Output exactly the lines from the one containing "Select the Move layer tool" through the final line of the entries below, both included, and skip the pictures.

**** Source data ****

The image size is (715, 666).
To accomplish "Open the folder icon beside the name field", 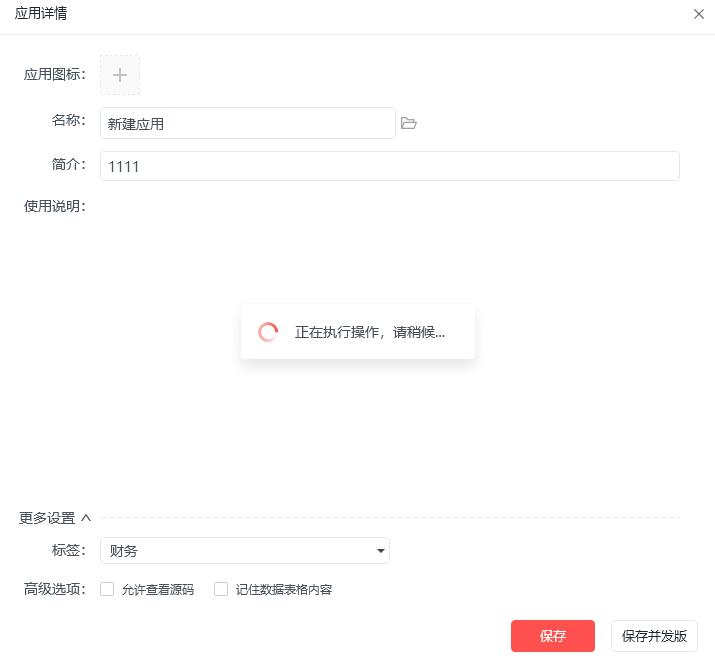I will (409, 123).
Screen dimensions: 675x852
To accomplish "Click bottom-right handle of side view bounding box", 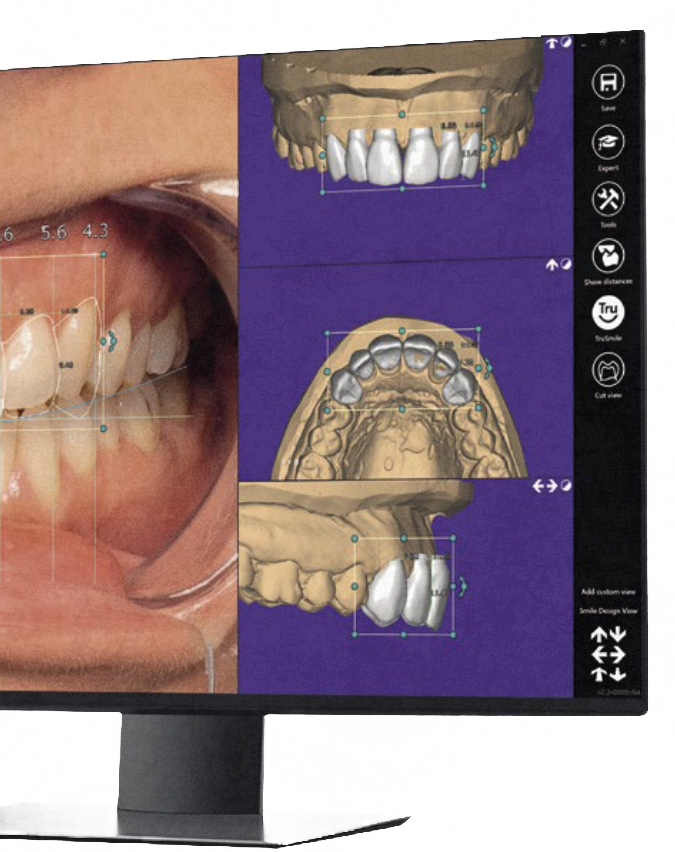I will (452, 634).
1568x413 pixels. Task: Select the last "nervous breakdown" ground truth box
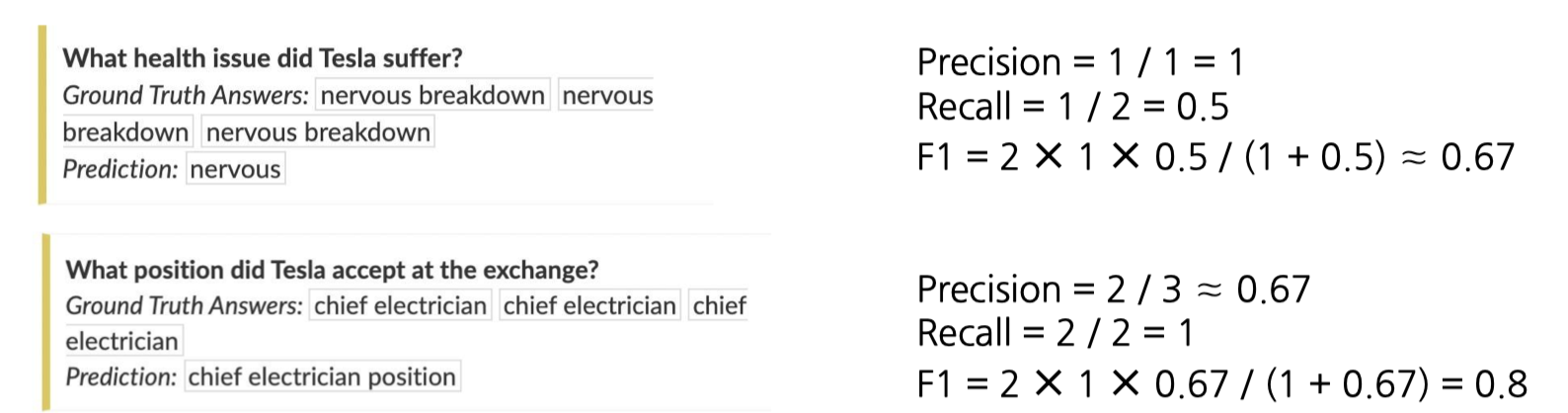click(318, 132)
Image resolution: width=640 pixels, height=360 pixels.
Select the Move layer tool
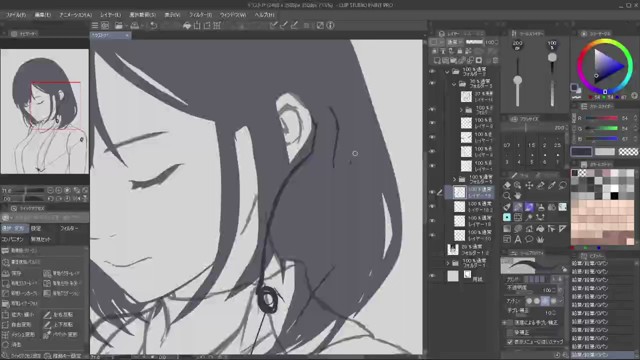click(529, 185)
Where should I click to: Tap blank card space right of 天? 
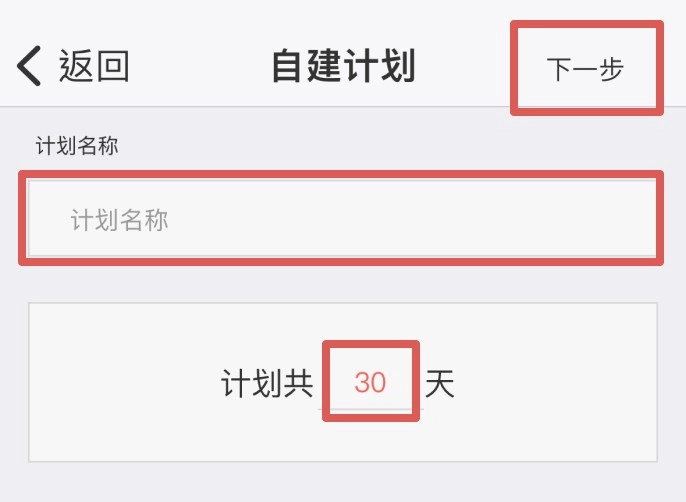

****

Response to the exercise
Select the Move layer tool
click(529, 185)
Where should I click to: Tap blank card space right of 天? 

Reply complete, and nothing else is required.